Restrictions on Dissemination of Lawful Speech are Unconstitutional
Distinct from the First Amendment injury HB 4591 inflicts on the viewers, readers and users of social media websites, the law inflicts a separate injury on websites because it prevents them from freely offering their own “distinctive expressive offering.”
The bill would make it unlawful for social media websites to offer content that is “recommended, selected, or prioritized” to users without either determining the user is an adult or obtaining parental consent for minors. This restriction prevents the exercise of editorial discretion. The judgment about what content to display “rest[s] on a set of beliefs about which messages are appropriate” to prioritize and display to users is expressive. And the government does not have the authority to alter those decisions merely because it believes it would make better choices (Id. at 738).
The Supreme Court’s decision last term in NetChoice emphatically held that the personalized feeds available on social media websites like Facebook and YouTube are protected expression under the First Amendment. Because HB 4591 would prevent the exercise of editorial discretion by prohibiting the use of these personalized feeds, it is unconstitutional.

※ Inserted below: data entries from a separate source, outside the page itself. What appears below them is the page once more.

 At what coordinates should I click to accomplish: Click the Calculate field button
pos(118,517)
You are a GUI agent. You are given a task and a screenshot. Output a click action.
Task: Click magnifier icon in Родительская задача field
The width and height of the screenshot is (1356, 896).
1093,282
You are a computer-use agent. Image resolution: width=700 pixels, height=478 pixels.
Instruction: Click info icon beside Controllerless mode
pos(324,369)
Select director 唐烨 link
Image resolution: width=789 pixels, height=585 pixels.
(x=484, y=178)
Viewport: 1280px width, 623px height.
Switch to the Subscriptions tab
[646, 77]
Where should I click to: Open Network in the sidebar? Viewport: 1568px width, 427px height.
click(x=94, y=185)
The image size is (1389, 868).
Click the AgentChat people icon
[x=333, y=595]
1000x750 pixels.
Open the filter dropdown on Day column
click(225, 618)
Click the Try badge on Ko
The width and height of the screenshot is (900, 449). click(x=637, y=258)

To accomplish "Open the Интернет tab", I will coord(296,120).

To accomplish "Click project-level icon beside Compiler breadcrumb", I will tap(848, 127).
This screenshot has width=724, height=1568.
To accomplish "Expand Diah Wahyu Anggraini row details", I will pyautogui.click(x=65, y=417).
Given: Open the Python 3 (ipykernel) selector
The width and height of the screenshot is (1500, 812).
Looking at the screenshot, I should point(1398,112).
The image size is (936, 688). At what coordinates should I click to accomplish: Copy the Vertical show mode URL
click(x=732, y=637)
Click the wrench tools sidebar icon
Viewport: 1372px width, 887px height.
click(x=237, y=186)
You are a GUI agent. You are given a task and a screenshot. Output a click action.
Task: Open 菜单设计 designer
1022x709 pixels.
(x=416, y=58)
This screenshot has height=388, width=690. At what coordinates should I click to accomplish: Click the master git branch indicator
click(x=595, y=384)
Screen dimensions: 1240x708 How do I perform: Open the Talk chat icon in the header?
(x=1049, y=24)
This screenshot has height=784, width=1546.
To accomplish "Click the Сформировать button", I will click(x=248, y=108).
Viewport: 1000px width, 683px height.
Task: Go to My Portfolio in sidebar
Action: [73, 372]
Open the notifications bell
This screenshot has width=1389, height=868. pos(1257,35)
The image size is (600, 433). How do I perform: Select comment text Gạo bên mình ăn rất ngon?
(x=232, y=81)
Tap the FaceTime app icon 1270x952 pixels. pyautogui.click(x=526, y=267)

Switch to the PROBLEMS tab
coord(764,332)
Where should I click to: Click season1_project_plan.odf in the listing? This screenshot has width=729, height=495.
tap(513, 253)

NetChoice and its members are committed to making the internet safer for children. We have supported parental control tools, digital literacy education and industry-led initiatives to protect young users from harmful content. We recognize that more can and should be done, and we welcome the Legislature’s engagement on this issue. However, effective child online safety policy must be narrowly tailored, technically feasible and constitutionally sound. Because HB 4591 falls short on all of these accounts, we respectfully ask you to oppose the legislation. As always we offer ourselves as a resource to discuss any of these issues with you in further detail, and we appreciate the opportunity to provide the committee with our thoughts on this important matter. (The views of NetChoice expressed here do not necessarily represent the views of NetChoice members.)
Sincerely,
Amy Bos
Vice President of Government Affairs
NetChoice
NetChoice is a trade association that works to make the internet safe for free enterprise and free expression.